For Delia Gutierrez, that might very well be what happened.

“Becoming a teacher wasn’t a lifelong dream for me,” said Gutierrez, 51, who has taught fourth grade in the same Ben Milam Elementary School classroom for 13 years.

So she hadn’t planned to become a teacher, but she now has a master’s degree in curriculum and instruction.

“I started volunteering at Ben Milam when my son was four,” she said. “He’s 32 right now.”

She was in no hurry to proceed faster than her natural flow of ideas and experience instructed. She served quietly, diligently in this capacity for nine years. In the latter part of this tenure, she was invited to a conference where she met Jose Luis Cavazos, director of parental involvement/dropout prevention for the Harlingen school district.

“Because I had volunteered so long, he said he had openings,” she recalled. “I said that would be something I’d like to do.”

Thus began the next level of her trajectory as an educator. She was in fact now an educator of parents, providing valuable information on how they could better assist their children/students at home. In this capacity she built on her experiences for another six years.

During this time, she began attending school to become a teacher. Her new work as a truant officer provided more focus to her vision. In this capacity, she met with students struggling with attendance and sought to convince them to return to class. And that’s when she found her true passion, her mission.

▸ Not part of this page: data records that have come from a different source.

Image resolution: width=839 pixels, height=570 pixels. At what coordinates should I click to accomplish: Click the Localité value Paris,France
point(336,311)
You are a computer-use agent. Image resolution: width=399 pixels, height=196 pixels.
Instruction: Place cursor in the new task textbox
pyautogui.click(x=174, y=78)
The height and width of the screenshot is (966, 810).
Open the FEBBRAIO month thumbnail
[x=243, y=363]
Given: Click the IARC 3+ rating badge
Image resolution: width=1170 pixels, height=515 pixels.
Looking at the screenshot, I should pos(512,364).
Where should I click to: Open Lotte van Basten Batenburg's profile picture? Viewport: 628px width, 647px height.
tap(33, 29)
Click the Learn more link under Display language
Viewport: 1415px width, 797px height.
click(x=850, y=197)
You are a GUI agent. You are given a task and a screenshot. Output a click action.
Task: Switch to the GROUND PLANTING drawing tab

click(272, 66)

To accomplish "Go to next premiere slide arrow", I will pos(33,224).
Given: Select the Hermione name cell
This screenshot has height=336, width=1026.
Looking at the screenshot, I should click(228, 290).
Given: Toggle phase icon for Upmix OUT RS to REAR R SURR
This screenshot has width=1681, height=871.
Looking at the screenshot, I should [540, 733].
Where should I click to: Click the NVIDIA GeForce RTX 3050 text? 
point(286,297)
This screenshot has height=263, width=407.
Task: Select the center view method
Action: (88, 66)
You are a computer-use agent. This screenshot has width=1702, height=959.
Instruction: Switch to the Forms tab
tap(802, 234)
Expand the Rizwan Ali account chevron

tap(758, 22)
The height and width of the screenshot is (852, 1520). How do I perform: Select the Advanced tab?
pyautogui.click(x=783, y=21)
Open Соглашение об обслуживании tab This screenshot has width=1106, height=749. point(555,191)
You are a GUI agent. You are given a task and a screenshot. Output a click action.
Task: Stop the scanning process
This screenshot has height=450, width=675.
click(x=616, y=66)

“I decided I wanted to go to school and make a difference while they were younger instead of waiting until they were teenagers,” she said.

So that’s when she pursued her education with a sense of purpose.

In 2008, she earned her bachelor’s degree in early childhood through fourth grade from the University of Texas – Brownsville, now part of the University of Texas Rio Grande Valley.

And it didn’t stop there.

She observed how many students struggled with mathematics. Desiring to address that specific challenge, she followed up in 2016 with a master’s degree in curriculum and instruction with an emphasis in math.

“I love being in the classroom,” she said. “I love being with the kids. I’m hoping that I make an impact on the children that I work with and that they become successful citizens.”

And the song keeps playing, a new verse and even a new chorus. One recent afternoon she was on her way to Jefferson Elementary School to serve as monitor for a UIL event.